If NetApp wants to sue someone so badly, maybe they need to sue the Openfiler or FreeNAS developers? Or, if they want to go after someone that’s not open source, how about Open-E? That stuff sure looks much more similar to NetApp than anything made by Sun. Really cool, too. Or maybe they need to sue EMC. Those guys sure make some nice, full-featured NAS gear. Among a myriad other solutions…

Suing someone over a filesystem that’s newer and better in almost every single way than yours but uses one common (and unavoidable in the case of COW) design methodology is just plain silly… and, BTW, how did this escape the patent trolls?
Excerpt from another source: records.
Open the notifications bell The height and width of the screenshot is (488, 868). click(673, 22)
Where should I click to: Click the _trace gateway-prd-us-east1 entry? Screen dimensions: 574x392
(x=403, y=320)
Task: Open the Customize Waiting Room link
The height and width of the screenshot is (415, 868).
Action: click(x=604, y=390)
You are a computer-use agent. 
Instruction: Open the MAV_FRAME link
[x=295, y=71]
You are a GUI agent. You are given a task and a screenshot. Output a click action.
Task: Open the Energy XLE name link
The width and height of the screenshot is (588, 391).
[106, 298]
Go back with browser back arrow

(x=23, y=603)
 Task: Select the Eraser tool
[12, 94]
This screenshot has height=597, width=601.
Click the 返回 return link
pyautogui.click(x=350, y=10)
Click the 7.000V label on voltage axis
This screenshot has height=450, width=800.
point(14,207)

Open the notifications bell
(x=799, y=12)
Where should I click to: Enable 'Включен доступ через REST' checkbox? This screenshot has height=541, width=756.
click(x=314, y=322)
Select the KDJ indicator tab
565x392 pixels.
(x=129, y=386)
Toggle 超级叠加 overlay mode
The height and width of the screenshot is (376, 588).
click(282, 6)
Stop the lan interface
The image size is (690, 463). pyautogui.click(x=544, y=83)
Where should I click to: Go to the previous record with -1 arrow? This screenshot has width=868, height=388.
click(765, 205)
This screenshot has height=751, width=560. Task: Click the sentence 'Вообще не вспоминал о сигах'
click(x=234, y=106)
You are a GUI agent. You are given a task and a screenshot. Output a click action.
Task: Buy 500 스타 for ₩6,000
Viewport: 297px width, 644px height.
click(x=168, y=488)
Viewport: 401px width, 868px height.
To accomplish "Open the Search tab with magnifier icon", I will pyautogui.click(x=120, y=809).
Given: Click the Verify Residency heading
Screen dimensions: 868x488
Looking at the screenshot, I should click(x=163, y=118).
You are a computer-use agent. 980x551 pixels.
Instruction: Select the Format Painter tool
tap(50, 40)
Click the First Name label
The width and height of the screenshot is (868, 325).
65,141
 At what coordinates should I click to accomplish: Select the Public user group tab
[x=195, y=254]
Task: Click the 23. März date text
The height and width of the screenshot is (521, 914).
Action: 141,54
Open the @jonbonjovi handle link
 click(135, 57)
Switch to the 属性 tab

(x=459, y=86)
Another COW implementation?

And if more developers like Daniel Phillips get scared because of patent laws, then innovation will truly be stifled. The whole point of research is that you can reference other people’s ideas so you don’t always have to re-invent the wheel.

NetApp needs to innovate a bit more themselves. They developed a cool technology and have milked it to death, and even made it do things it shouldn’t (like iSCSI and FC targets, the NetApp approach is really unclean but they are trying to force their OS to do everything, whereas companies like EMC go for the more modular approach and are criticized for being “complex”).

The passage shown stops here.